Though most siblings have somewhat similar temperaments, parents often perceive their children as different as night and day, suggests a study published in the November issue of APA’s Journal of Personality and Social Psychology (Vol. 87, No. 5). Perhaps more importantly, according to the authors, the article questions the value of relying exclusively on parental reports in child studies.
Lead author Kimberly J. Saudino, PhD, a psychology professor at Boston University, had previously found that parents of twins saw little similarity in their children’s temperaments, despite the twins’ common genetic makeup and objective measures that found they had similar temperaments, and she was curious if the bias applied to nontwin siblings.
To find out, she and students Annie Wertz, Jeffrey Gagne and Sonia Chawla used parental ratings and objective measures to assess the activity levels and shyness of 95 pairs of siblings between 3 and 8 years old. The pairs were roughly half same- and half mixed-gender siblings.
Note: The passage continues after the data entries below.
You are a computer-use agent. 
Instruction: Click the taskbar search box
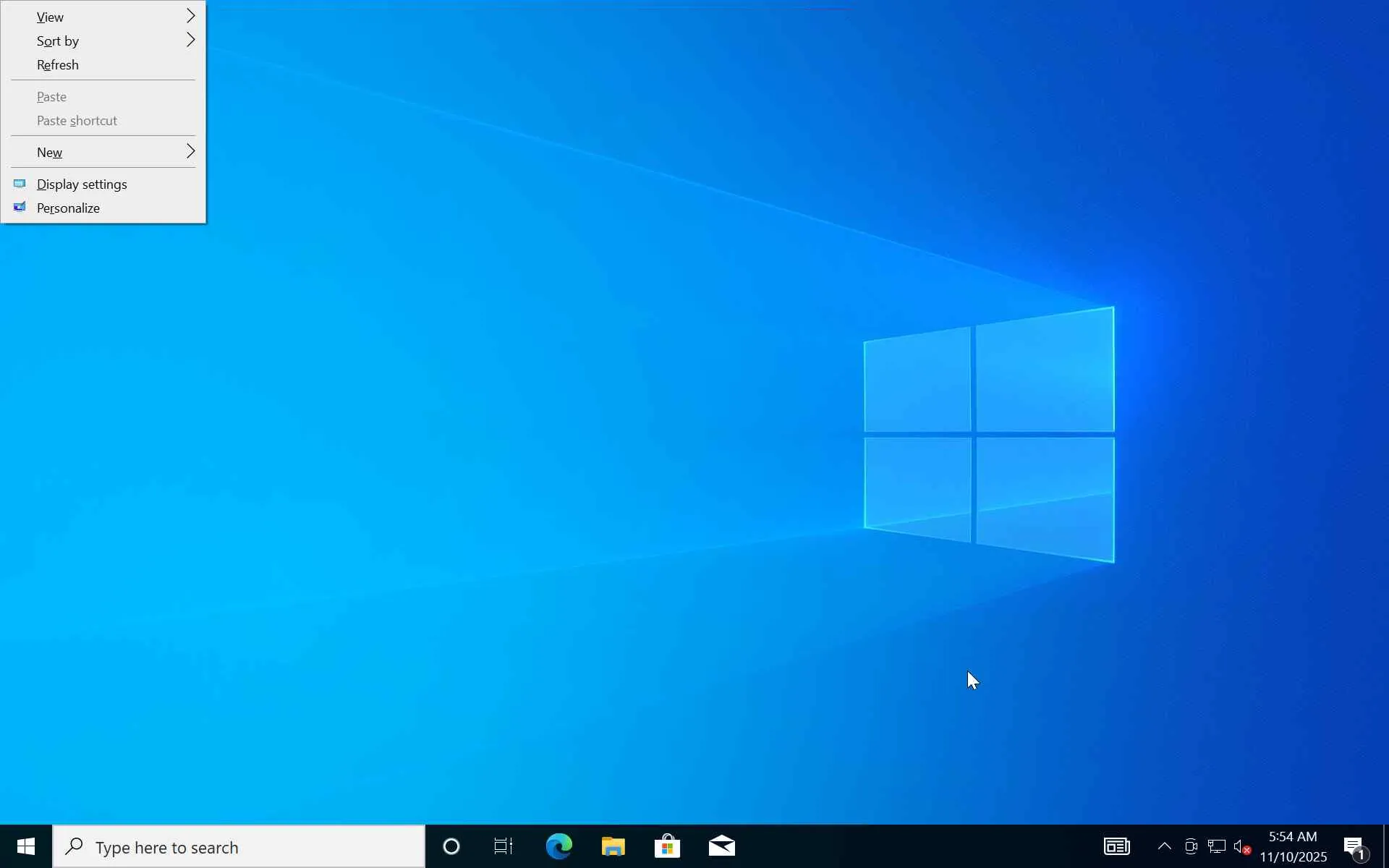[x=239, y=847]
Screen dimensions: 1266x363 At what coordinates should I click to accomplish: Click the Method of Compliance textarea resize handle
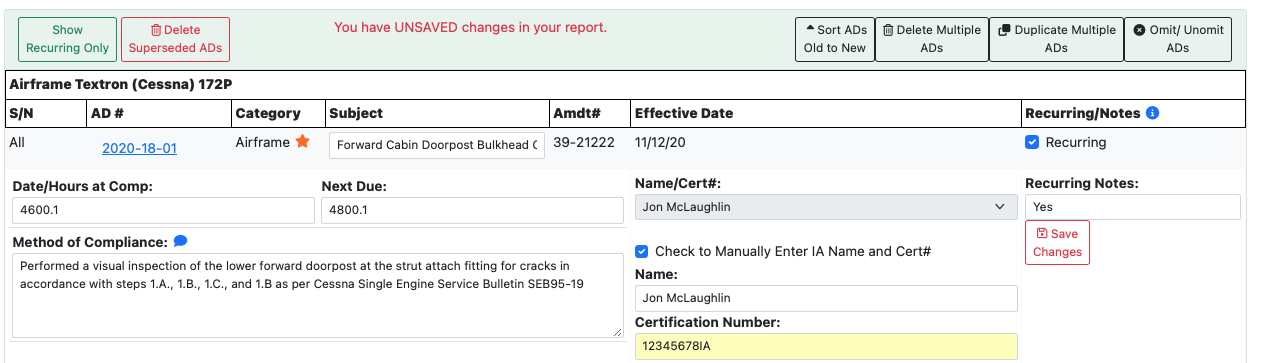tap(616, 330)
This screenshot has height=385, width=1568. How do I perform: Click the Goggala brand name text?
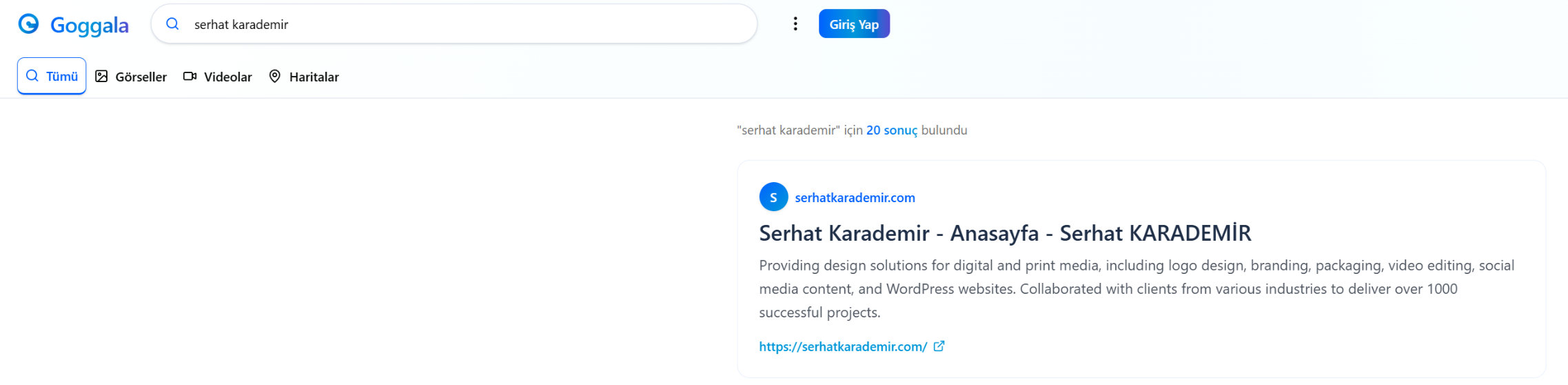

In the lab, researchers recorded the children’s level of shyness–for example, if they took a toy offered to them or clung to their parent instead. The researchers then attached motion recorders–small accelerometers measuring how often and vigorously a limb moves–to the dominant leg and arm of each child. Back home, the children wore the detectors for 48 hours. Parents also completed questionnaires about their children’s temperaments.
The researchers found that the objective measures–their shyness evaluations and motion-detector readings–correlated little with parents’ reports, suggesting that how parents view their children differs substantially from their children’s real temperaments.
Notably, parents reported negative correlations between their children’s temperament dimensions. That is, parents didn’t just say that their children were dissimilar, but that they were completely opposite: If one was shy, the other was outgoing.
Why the parental bias, in spite of children’s genetic similarities? “It could be a response to a society that values individuality, or it emphasizes children’s individual place in the family,” says Saudino, who suspects these results might disappear if studying collectivist cultures.
The answer may be even more basic, she theorizes: Defining one child through another may be a simple way to better understand and interact with each child, she says.
Perhaps more significant are the findings’ theoretical implications. “This bias calls into question the validity of research using parent ratings to look at sibling differences,” Saudino adds. She suggests that studies of children employ more objective measures and avoid relying exclusively on parent reports.